[Intel-gfx] [PATCH 28/34] drm/i915: Replace global breadcrumbs with per-context interrupt tracking

Wed Jan 23 16:28:42 UTC 2019

On 23/01/2019 10:01, Chris Wilson wrote:
> Quoting Tvrtko Ursulin (2019-01-23 09:21:45)
>>
>> On 21/01/2019 22:21, Chris Wilson wrote:
>>> -static void error_record_engine_waiters(struct intel_engine_cs *engine,
>>> -                                     struct drm_i915_error_engine *ee)
>>> -{
>>> -     struct intel_breadcrumbs *b = &engine->breadcrumbs;
>>> -     struct drm_i915_error_waiter *waiter;
>>> -     struct rb_node *rb;
>>> -     int count;
>>> -
>>> -     ee->num_waiters = 0;
>>> -     ee->waiters = NULL;
>>> -
>>> -     if (RB_EMPTY_ROOT(&b->waiters))
>>> -             return;
>>> -
>>> -     if (!spin_trylock_irq(&b->rb_lock)) {
>>> -             ee->waiters = ERR_PTR(-EDEADLK);
>>> -             return;
>>> -     }
>>> -
>>> -     count = 0;
>>> -     for (rb = rb_first(&b->waiters); rb != NULL; rb = rb_next(rb))
>>> -             count++;
>>> -     spin_unlock_irq(&b->rb_lock);
>>> -
>>> -     waiter = NULL;
>>> -     if (count)
>>> -             waiter = kmalloc_array(count,
>>> -                                    sizeof(struct drm_i915_error_waiter),
>>> -                                    GFP_ATOMIC);
>>> -     if (!waiter)
>>> -             return;
>>> -
>>> -     if (!spin_trylock_irq(&b->rb_lock)) {
>>> -             kfree(waiter);
>>> -             ee->waiters = ERR_PTR(-EDEADLK);
>>> -             return;
>>> -     }
>>> -
>>> -     ee->waiters = waiter;
>>> -     for (rb = rb_first(&b->waiters); rb; rb = rb_next(rb)) {
>>> -             struct intel_wait *w = rb_entry(rb, typeof(*w), node);
>>> -
>>> -             strcpy(waiter->comm, w->tsk->comm);
>>> -             waiter->pid = w->tsk->pid;
>>> -             waiter->seqno = w->seqno;
>>> -             waiter++;
>>> -
>>> -             if (++ee->num_waiters == count)
>>> -                     break;
>>> -     }
>>> -     spin_unlock_irq(&b->rb_lock);
>>> -}
>>
>> Capturing context waiters is not interesting for error state?
> 
> Not really, we don't have a direct link to the process.

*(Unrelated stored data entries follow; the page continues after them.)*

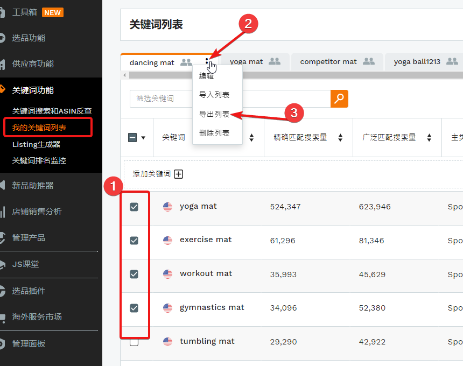Viewport: 463px width, 366px height.
Task: Click the orange search magnifier button
Action: (339, 98)
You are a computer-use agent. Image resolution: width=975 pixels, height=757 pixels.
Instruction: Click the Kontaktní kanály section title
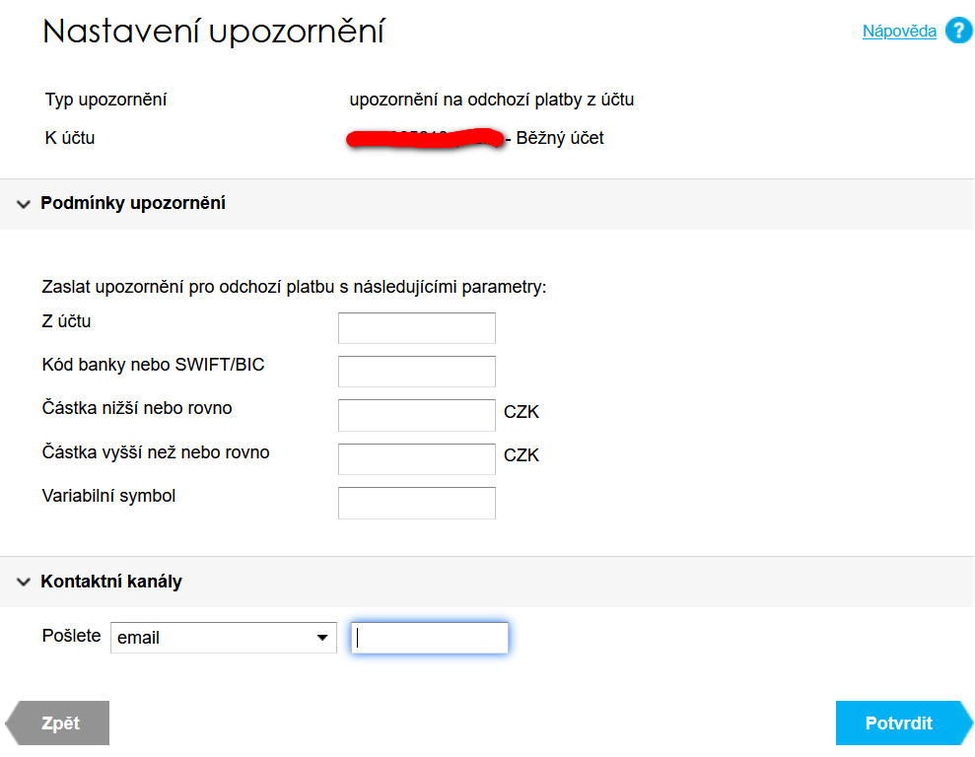coord(111,583)
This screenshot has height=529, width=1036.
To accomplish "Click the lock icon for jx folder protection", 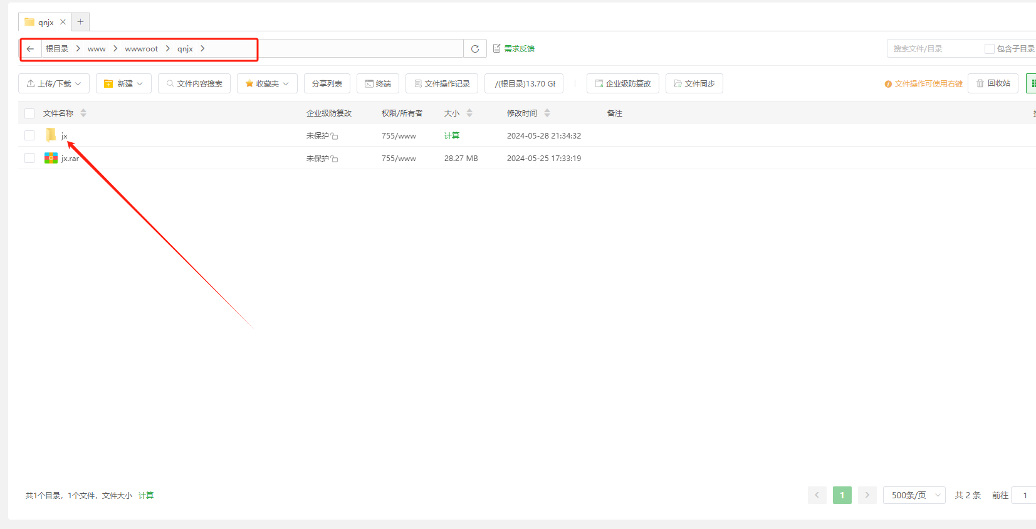I will [335, 137].
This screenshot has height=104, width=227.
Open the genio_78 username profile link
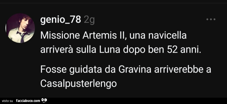(x=61, y=20)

We could dig it
> out by identifying our special wait_cb inside the fence->signal_list,
> but I couldn't be bothered. Who's waiting at the time of the error has
> never been that interesting for error debugging, just provides an
> overview of the system state.
> 
> Who issued the hanging command is much more of interest for the hunting
> posse than their victim.
> 
> However, storing fence->flag (i.e. the DMA_FENCE_FLAG_SIGNAL_ENABLE_BIT
> + DMA_FENCE_FLAG_SIGNALED_BIT) seems like it would come in handy.
> 
>>> -static bool __i915_spin_request(const struct i915_request *rq,
>>> -                             u32 seqno, int state, unsigned long timeout_us)
>>> +static bool __i915_spin_request(const struct i915_request * const rq,
>>> +                             int state, unsigned long timeout_us)
>>>    {
>>> -     struct intel_engine_cs *engine = rq->engine;
>>> -     unsigned int irq, cpu;
>>> -
>>> -     GEM_BUG_ON(!seqno);
>>> +     unsigned int cpu;
>>>    
>>>        /*
>>>         * Only wait for the request if we know it is likely to complete.
>>> @@ -1050,7 +1046,7 @@ static bool __i915_spin_request(const struct i915_request *rq,
>>>         * it is a fair assumption that it will not complete within our
>>>         * relatively short timeout.
>>>         */
>>> -     if (!intel_engine_has_started(engine, seqno))
>>> +     if (!i915_request_started(rq))
>>
>> Might be more wasteful the more preemption is going on. Probably not the
>> most important thing to try a fix straight away, but something to put
>> down on some to do list.
> 
> Actually... That would be cheap to fix here as we do a test_bit(ACTIVE).
> Hmm, I wonder if that makes sense for all callers.
> 
> Maybe i915_request_is_running(rq) as a followup.
>   
>> Above comment is also outdated now (engine order).
> 
> I left a comment! Silly me.
> 
>>> +enum {
>>> +     I915_FENCE_FLAG_ACTIVE = DMA_FENCE_FLAG_USER_BITS,
>>> +     I915_FENCE_FLAG_SIGNAL,
>>
>> Describe in comments what these mean please.
> 
> Mean, you expect them to have meaning outside of their use? :)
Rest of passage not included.